01.06.2015

Simulating a single population

We use Hudson's MS simulator. This program simulates data sets with a pure neutral model of evolution, under various demographic models. The 'ms' program takes 2 arguments: - A number of individuals (samples) to simulate - A number of data sets (replicates) to simulate

In addition, it takes some switch to specify the demography model. The simplest one is the -t switch, which provides a value of \(\theta = 4 \cdot Ne \cdot u\). The following command generates one sample of 10 individuals with \(\theta = 4\).

ms 10 1 -t 4

A value of theta = 4 corresponds, for instance, to a mutation rate of 1e-6 and a population size of 1e6.

Exercise:

Run MS and note the number of segregating sites.

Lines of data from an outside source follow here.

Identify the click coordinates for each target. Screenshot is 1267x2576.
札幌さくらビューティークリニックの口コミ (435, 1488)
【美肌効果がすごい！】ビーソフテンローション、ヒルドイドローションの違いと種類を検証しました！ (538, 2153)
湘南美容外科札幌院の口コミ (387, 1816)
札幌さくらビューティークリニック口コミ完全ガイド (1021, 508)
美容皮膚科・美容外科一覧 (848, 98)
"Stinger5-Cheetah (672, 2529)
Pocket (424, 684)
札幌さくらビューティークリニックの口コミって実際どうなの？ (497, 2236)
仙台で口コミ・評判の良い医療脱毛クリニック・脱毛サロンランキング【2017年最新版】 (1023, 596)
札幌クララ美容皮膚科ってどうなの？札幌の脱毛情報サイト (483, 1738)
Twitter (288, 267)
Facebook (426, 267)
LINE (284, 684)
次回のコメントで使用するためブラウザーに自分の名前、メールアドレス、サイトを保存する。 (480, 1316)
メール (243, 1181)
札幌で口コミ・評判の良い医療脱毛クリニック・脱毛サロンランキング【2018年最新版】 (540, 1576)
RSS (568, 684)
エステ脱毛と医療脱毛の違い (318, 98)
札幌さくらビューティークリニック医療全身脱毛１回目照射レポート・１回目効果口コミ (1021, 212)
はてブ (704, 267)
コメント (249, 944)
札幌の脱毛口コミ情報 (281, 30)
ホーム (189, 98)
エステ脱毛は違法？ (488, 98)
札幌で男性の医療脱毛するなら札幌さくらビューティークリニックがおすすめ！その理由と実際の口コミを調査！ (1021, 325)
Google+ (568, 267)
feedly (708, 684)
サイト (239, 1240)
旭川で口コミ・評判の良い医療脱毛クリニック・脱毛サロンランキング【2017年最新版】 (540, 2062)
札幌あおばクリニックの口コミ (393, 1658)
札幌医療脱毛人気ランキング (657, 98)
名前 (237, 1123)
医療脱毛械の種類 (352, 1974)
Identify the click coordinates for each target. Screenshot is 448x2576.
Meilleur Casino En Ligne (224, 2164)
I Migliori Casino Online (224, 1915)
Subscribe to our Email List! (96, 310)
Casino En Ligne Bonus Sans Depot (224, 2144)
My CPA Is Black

Compare to the expected number of seggregating sites:

\(E(S) = L \cdot \theta \cdot a_n\)

with \(a_n = \sum_{i = 1}^{n-1} 1/i\)

Note: in our example, \(L = 1\).

Tip: automatic extraction using unix command line:

ms 10 1000 -t 4 | sed -n "s/segsites: \(\d*\)/\1/p" > nbseg.txt

The resulting numbers can be read in R:

numbers <- read.table("nbseg.txt")

Results for n=10

e <- sum(1/(1:9)) * 4
print(e)
## [1] 11.31587
summary(numbers)
##        V1       
##  Min.   : 1.00  
##  1st Qu.: 7.00  
##  Median :11.00  
##  Mean   :11.44  
##  3rd Qu.:15.00  
##  Max.   :39.00

Results for n=10 (suite)

hist(numbers$V1, col="cornsilk3", main="",
     xlab="Number of segregating sites", nclass=20)
abline(v=e, lwd=2, col="steelblue")